### [Exercise brief]
Output the line containing "Switch to Timeline view", then every remaining line of the entries below, exactly as written and with no other text.

### [Records]
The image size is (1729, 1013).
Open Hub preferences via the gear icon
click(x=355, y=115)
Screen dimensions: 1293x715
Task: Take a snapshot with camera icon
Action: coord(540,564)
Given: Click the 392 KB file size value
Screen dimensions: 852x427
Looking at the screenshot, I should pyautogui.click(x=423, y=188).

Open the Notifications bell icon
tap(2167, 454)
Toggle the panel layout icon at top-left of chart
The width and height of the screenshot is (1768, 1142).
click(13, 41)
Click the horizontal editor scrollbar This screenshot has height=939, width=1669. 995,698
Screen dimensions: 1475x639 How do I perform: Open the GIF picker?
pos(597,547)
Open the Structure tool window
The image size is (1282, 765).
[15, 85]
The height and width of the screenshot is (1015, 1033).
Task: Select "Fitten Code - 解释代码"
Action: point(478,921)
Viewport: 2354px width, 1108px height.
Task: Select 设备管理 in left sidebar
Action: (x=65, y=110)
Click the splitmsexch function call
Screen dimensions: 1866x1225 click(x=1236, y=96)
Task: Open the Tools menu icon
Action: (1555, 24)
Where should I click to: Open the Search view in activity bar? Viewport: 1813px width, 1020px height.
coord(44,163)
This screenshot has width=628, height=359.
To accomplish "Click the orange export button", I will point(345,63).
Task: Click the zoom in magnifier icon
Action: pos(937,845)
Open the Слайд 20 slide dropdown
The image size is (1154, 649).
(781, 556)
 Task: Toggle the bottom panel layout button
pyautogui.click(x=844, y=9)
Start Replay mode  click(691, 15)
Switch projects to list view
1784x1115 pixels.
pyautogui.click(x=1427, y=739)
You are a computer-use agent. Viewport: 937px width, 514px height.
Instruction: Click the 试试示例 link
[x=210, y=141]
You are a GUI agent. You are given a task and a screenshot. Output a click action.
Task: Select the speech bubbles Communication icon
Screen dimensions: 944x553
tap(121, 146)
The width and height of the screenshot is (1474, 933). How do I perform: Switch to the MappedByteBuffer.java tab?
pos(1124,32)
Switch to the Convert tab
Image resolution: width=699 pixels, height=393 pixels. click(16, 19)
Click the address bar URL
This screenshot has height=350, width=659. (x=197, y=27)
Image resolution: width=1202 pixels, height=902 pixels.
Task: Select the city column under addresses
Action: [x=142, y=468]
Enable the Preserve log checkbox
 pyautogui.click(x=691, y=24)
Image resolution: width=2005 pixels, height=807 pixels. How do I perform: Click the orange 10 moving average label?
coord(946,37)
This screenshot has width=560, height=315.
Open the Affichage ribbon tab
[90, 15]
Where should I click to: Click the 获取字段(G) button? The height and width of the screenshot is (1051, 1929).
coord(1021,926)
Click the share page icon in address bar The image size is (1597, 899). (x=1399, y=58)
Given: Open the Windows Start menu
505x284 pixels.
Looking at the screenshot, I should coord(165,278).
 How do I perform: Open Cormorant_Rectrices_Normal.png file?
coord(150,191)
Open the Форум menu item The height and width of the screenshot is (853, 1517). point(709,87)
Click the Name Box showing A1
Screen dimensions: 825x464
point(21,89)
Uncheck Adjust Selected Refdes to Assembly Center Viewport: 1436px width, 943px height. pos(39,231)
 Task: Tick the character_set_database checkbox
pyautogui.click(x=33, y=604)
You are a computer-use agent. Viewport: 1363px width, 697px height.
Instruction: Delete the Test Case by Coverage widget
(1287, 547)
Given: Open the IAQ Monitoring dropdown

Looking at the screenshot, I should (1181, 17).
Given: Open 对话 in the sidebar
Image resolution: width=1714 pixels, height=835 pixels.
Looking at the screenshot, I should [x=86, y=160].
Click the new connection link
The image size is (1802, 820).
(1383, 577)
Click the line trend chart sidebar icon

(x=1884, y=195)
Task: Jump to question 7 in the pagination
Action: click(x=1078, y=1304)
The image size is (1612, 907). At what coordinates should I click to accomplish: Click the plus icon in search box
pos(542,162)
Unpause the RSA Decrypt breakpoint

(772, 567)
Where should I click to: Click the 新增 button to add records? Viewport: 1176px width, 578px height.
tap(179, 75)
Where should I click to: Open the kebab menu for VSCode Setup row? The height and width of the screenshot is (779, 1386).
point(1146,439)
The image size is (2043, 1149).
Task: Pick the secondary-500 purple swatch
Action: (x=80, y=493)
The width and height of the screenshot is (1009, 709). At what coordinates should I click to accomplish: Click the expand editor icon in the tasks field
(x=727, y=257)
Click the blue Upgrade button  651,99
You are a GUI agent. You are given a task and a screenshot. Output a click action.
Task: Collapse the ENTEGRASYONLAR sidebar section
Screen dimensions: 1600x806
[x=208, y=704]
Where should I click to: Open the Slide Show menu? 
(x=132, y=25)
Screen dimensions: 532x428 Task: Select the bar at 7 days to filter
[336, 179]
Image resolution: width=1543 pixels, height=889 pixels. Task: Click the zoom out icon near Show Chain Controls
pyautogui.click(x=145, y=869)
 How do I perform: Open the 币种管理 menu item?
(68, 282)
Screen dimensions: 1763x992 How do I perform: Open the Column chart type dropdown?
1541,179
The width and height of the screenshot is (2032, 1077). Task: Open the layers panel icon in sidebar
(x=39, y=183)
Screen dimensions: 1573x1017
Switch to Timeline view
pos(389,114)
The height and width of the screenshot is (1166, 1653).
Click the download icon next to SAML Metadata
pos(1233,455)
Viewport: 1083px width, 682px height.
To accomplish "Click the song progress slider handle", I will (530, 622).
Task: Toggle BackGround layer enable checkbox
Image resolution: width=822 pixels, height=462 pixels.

### [Worked solution]
Switch to Timeline view
pos(389,114)
The height and width of the screenshot is (1166, 1653).
Click the download icon next to SAML Metadata
pos(1233,455)
Viewport: 1083px width, 682px height.
To accomplish "Click the song progress slider handle", I will (530, 622).
Task: Toggle BackGround layer enable checkbox
Image resolution: width=822 pixels, height=462 pixels.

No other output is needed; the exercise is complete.